Why You'll Love This
A boy who absorbs horror through touch, and a centuries-old evil that even the Devil rejected — this one gets under your skin fast.
- Great if you want: intimate, character-driven horror with a genuinely original supernatural concept
- The experience: quiet dread that builds steadily — unsettling rather than gory
- The writing: White layers vulnerability and menace with an economy that suits the short form
- Skip if: you prefer sprawling horror with high body counts and action
About This Book
Some gifts are indistinguishable from curses. Alan is a boy who knows this better than most — his ability to sense the history of objects through touch turns the ordinary world into something treacherous. A stairwell, a doorknob, a stranger's hand can flood his mind with images he never asked to see. But when his path crosses that of MacDougal — an ancient Scottish entity rejected by both God and Devil, condemned to wander through centuries by possessing and destroying human hosts — Alan's unusual sensitivity stops being just his burden to bear alone.
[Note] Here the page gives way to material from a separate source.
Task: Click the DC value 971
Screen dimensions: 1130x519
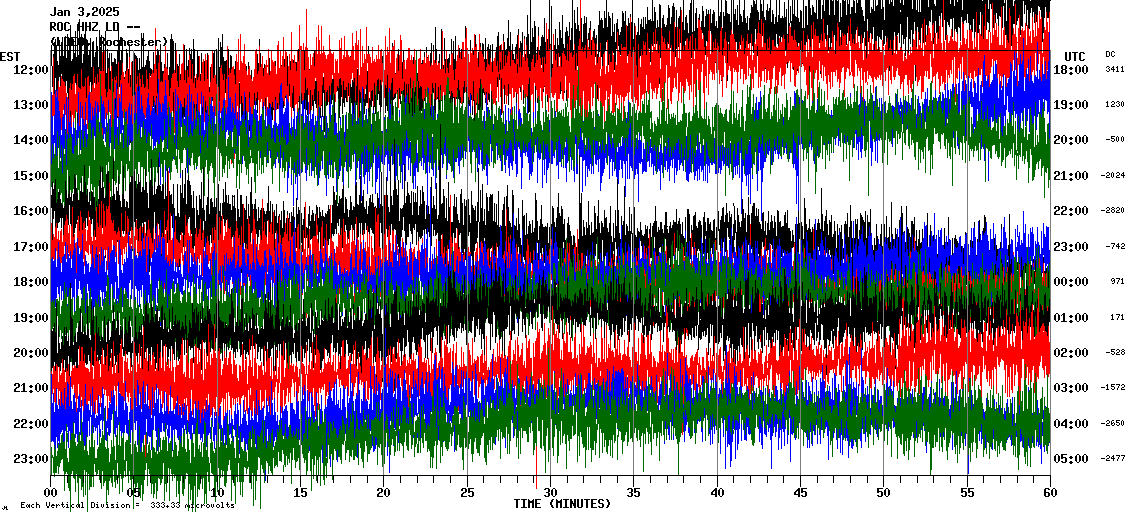Action: pyautogui.click(x=1117, y=282)
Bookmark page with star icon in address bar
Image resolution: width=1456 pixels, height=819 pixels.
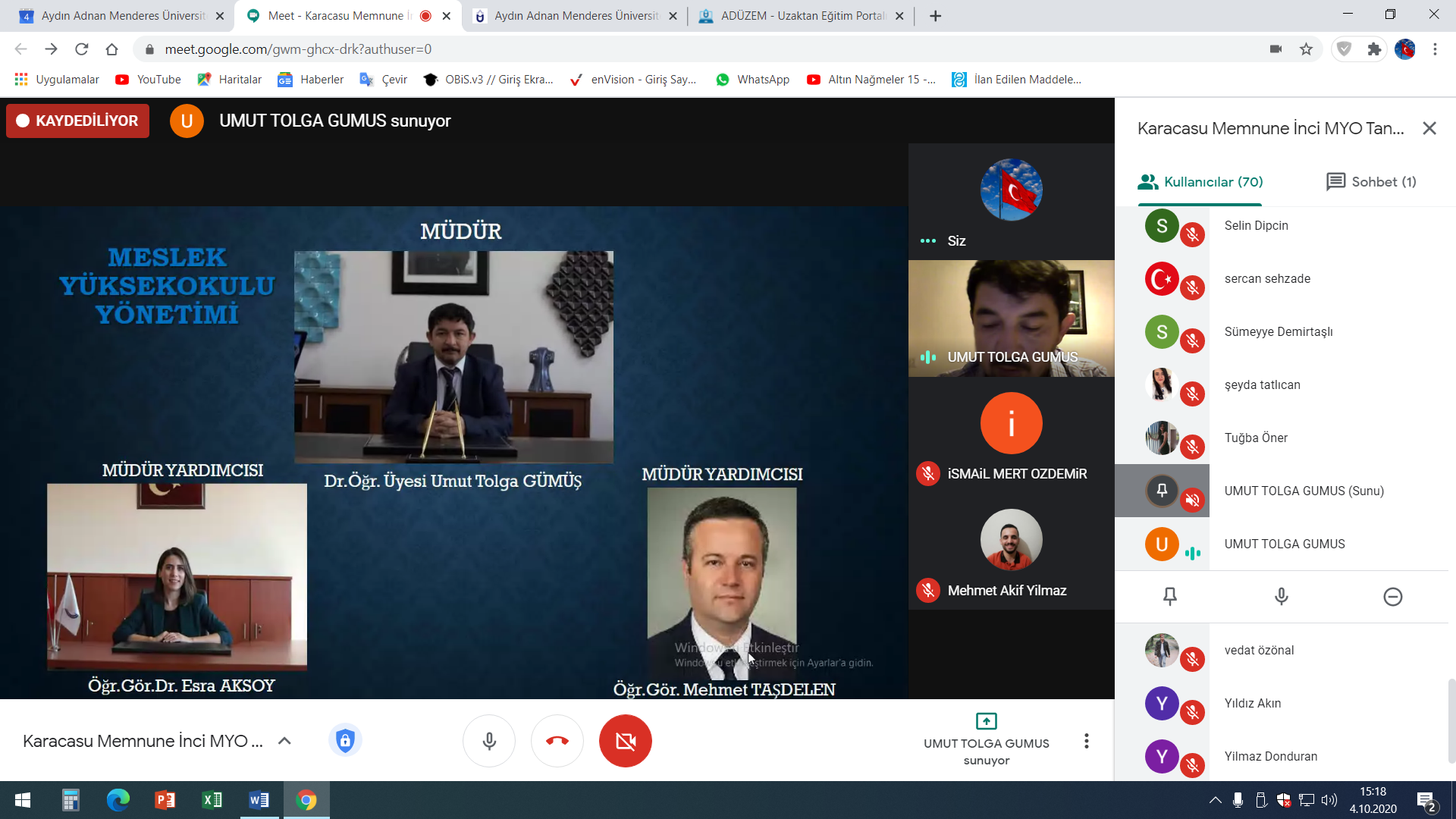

The collision between this vulnerable boy and something genuinely, patiently malevolent gives the story its unsettling tension.
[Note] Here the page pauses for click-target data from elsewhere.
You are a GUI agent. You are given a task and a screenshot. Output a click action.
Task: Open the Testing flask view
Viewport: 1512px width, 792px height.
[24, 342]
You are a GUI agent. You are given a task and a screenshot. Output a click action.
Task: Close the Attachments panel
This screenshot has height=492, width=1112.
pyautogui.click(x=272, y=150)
What G.H. White does well here is restraint. The horror in these pages builds through accumulation rather than spectacle, and the dual narrative — a child navigating a gift he can't control, a creature navigating an eternity he never chose — creates an unexpected symmetry that lingers. At 222 pages, the novel moves efficiently without feeling rushed, and White's prose has a plainspoken quality that makes the darker moments land harder precisely because they aren't oversold.